Host transcriptomic profiling of CD-1 outbred mice with severe clinical outcomes following infection with Orientia tsutsugamushi

Orientia tsutsugamushi is an obligately intracellular bacterium with endothelial tropism and can cause mild to lethal scrub typhus in humans. No vaccine is available for this reemerging and severely neglected infection. Previous scrub typhus studies have utilized inbred mice, yet such models have intrinsic limitations. Thus, the development of suitable mouse models that better mimic human diseases is in great need for immunologic investigation and future vaccine studies. This study is aimed at establishing scrub typhus in outbred CD-1 mice and defining immune biomarkers related to disease severity. CD-1 mice received O. tsutsugamushi Karp strain via the i.v. route; major organs were harvested at 2–12 days post-infection for kinetic analyses. We found that for our given infection doses, CD-1 mice were significantly more susceptible (90–100% lethal) than were inbred C57BL/6 mice (0–10% lethal). Gross pathology of infected CD-1 mouse organs revealed features that mimicked human scrub typhus, including pulmonary edema, interstitial pneumonia, perivascular lymphocytic infiltrates, and vasculitis. Alteration in angiopoietin/receptor expression in inflamed lungs implied endothelial dysfunction. Lung immune gene profiling using NanoString analysis displayed a Th1/CD8-skewed, but Th2 repressed profile, including novel biomarkers not previously investigated in other scrub typhus models.

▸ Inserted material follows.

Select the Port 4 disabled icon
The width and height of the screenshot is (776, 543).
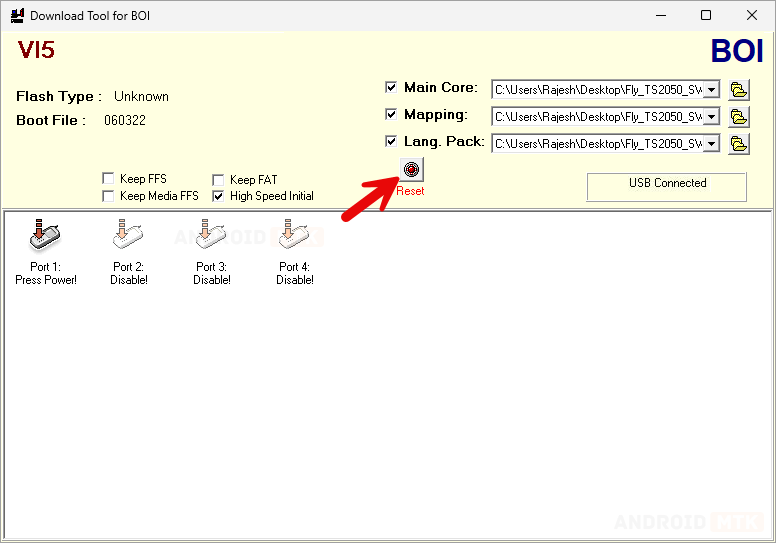294,237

Bio-plex analysis revealed a robust inflammatory response in CD-1 mice as evidenced by increased serum cytokine and chemokine levels, correlating with immune cell recruitment during the severe stages of the disease. This study provides an important framework indicating a value of CD-1 mice for delineating host susceptibility to O. tsutsugamushi, immune dysregulation, and disease pathogenesis. This preclinical model is particularly useful for future translational and vaccine studies for severe scrub typhus.